Carbon’s Position in a Competitive Market
The additive manufacturing space is increasingly crowded. Established industrial players, venture-backed startups, and legacy manufacturing giants are all competing for market share.
While early 3D printing hype centered on consumer printers and rapid prototyping, today’s competitive battleground is industrial production. Companies are racing to prove that additive manufacturing can scale cost-effectively for end-use parts.
Carbon has differentiated itself through:
- Integrated hardware and software platforms
- Subscription-based business models
- Advanced resin chemistry
- Application-specific partnerships
Promoting a materials-focused technologist to CTO suggests Carbon intends to double down on its core strengths rather than pivot toward incremental improvements.
The Broader Additive Manufacturing Inflection Point
Manufacturers across industries are under pressure to reduce supply chain risk, shorten production cycles, and customize products at scale.
Additive manufacturing offers theoretical advantages in all three areas—but only if technical performance matches traditional methods.

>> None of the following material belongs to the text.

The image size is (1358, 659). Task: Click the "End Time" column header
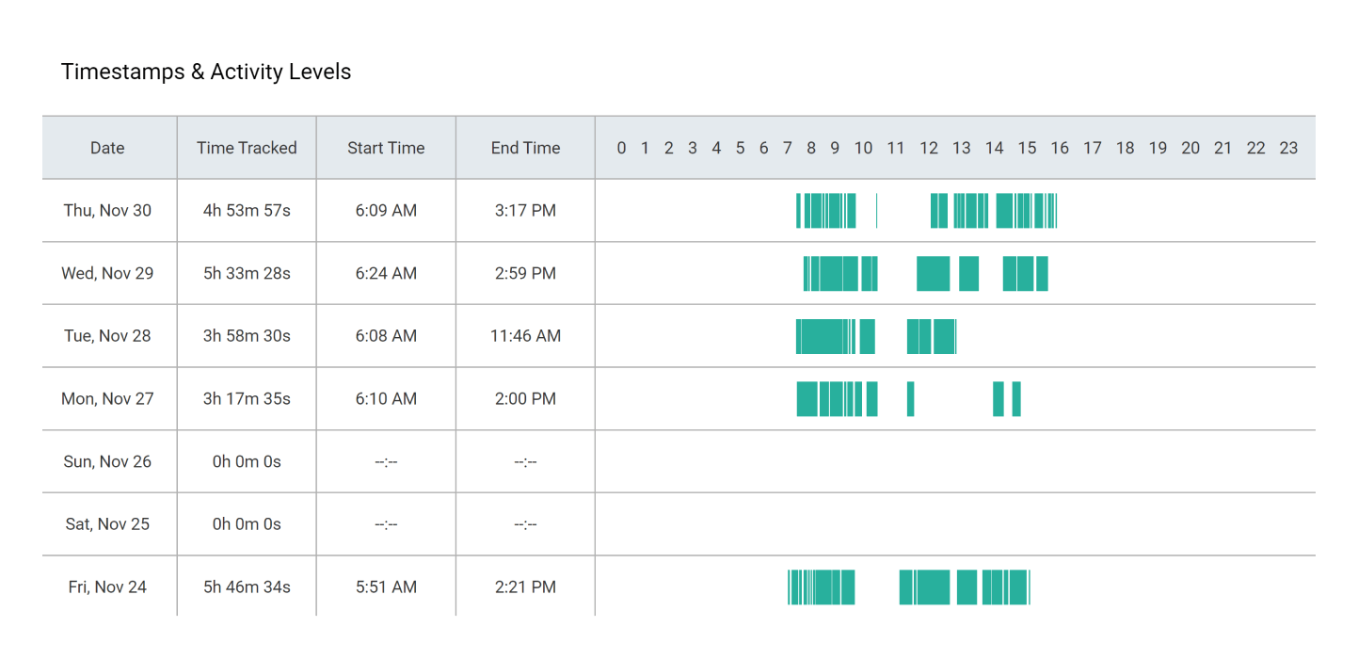(x=524, y=148)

The next wave of industry growth will likely hinge on:
- Higher-performance materials
- Faster print speeds
- Reduced per-part cost
- Stronger software integration for workflow automation
Rolland’s background aligns closely with those priorities.

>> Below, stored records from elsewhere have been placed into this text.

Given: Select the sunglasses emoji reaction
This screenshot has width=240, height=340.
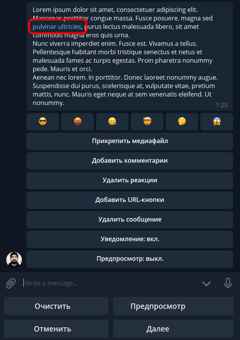Looking at the screenshot, I should click(x=43, y=122).

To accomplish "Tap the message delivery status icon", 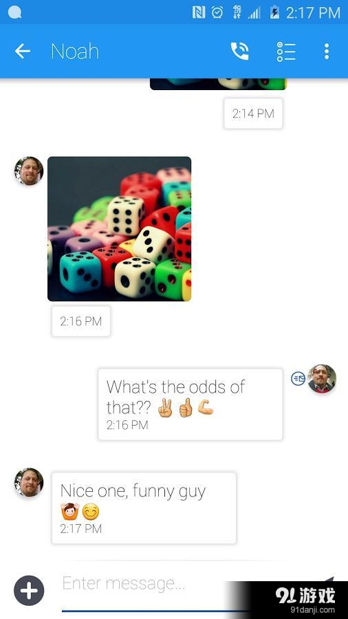I will 298,378.
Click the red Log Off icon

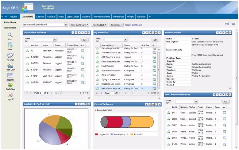[x=10, y=95]
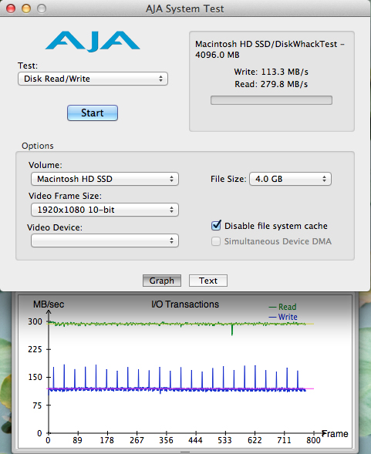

In his statement, he underscored additive manufacturing’s importance in building “the next generation of products that impact our society.” That framing points to a long-term view: additive as infrastructure, not novelty.
Continuity and Technical Depth
Unlike external hires brought in to signal dramatic change, Rolland’s appointment reflects continuity. As one of Carbon’s earliest employees, he has helped shape the company’s core technology from inception.
That institutional memory can be critical in deep-tech firms, where product roadmaps stretch years into the future and intellectual property is foundational to valuation.
By elevating a homegrown innovator with extensive patent holdings and startup experience, Carbon is reinforcing a message: its future growth will be driven by technical depth and materials breakthroughs, not just incremental hardware upgrades.
The additive manufacturing sector may no longer enjoy the speculative hype it once did, but its strategic relevance in industrial production continues to grow.
With Rolland now steering R&D as CTO, Carbon is betting that the next era of 3D printing leadership will belong to companies that treat chemistry, hardware, and software as one unified system—not separate silos.